So there's no way to read multiple certificates (as above with X509Certificate2Collection.ImportFromPemFile()) if the PEM file happens to be encrypted with a password or key? While with PKCS12 it's possible (below we do X509CertificateLoader.LoadPkcs12CollectionFromFile)?

Is this a weird/arbitrary .NET limitation, is it tracked somewhere?

Seems to be intentional dotnet/runtime#31944 (comment)

To quote:

Having the collection import support key matching requires a whole lot more work and a whole lot of failure cases, and I'd really like to avoid having a simple-looking method that requires pages and pages of documentation of what it does with unmatched keys, what happens if the same cert is specified twice and a key matches it, are multiple keys even supported, et cetera, at such a low level.

I'm still investigating a few things in regards to how pg actually behaves so there might be some other changes in this pr.

OK, it's a mess.

A bit of context: you can send certificates from a client to the server which then can validate them either for auth or just in general. That's so called client certificates.
One requirement for them is that client certificate has to have private key. Just having a certificate with public key would not do.
The basic validation pg can do is that that certificate is signed by some other trusted certificate (CA). Here there is no issue, we already support this from our side.
The problem is when there are multiple certificates in between the trusted (CA) and the client (leaf). Let's say we have a CA->intermediate->leaf chain. PG only has CA while we have both intermediate and leaf certificates. In this case we have to send both of them, as otherwise PG can't establish the whole chain and rejects our connection. That's the original issue this pr is fixing.
Now, here's the fun part.

1. There is no explicit API in .NET to load the first certificate from the chain with key/password and other with only public keys. You either load them all together with whatever they had in that file, or you somehow parse that file and load each certificate separately. I've managed to work around this thanks to the quirk X509Certificate2.CreateFromPemFile has: it loads only the first certificate, ignoring everything else. This way we can load the first certificate with both key and password and then load all other certificates via X509Certificate2Collection.ImportFromPemFile. This still makes it so we have a duplicate of the first certificate, but it's easy to remove it since we know it's the first one.
2. SslClientAuthenticationOptions has a property ClientCertificates which we're using to send client certificates. The problem is, it doesn't work for intermediate certificates. If they're not trusted or they don't have a private key, SslStream seems to completely ignore them, making the chain incomplete. From my understanding, that's due to the way SChannel works (and this behavior was copied to other platforms). Which means that we have to use SslStreamCertificateContext.Create and explicitly specify which certificate is leaf and which are additional. The main issue is that SslStreamCertificateContext doesn't exist for .NET Framework, so that means we can't backport that fix to npgsql 8, but I'm personally OK with leaving it to 9 and 10.

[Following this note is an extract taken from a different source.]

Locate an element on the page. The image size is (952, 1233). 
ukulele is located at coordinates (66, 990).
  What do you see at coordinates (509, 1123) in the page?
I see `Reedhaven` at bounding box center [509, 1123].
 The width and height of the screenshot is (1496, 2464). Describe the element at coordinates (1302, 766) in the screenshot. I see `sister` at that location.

There is no explicit API in .NET to load the first certificate from the chain with key/password and other with only public keys.

OK. I just want to confirm that the thing we're supporting here (loading first certificate with key/password, the rest of the certificates with public key only) is "standard" - or just supported by libpq (if libpq supports it ideally so should we). If so, seems quite smelly that we need to hack around like this in .NET rather than having a more 1st-class API (is it worth raising the problem more explicitly?).

Otherwise at this point doing something that can't be backported to netfx seems completely fine to me.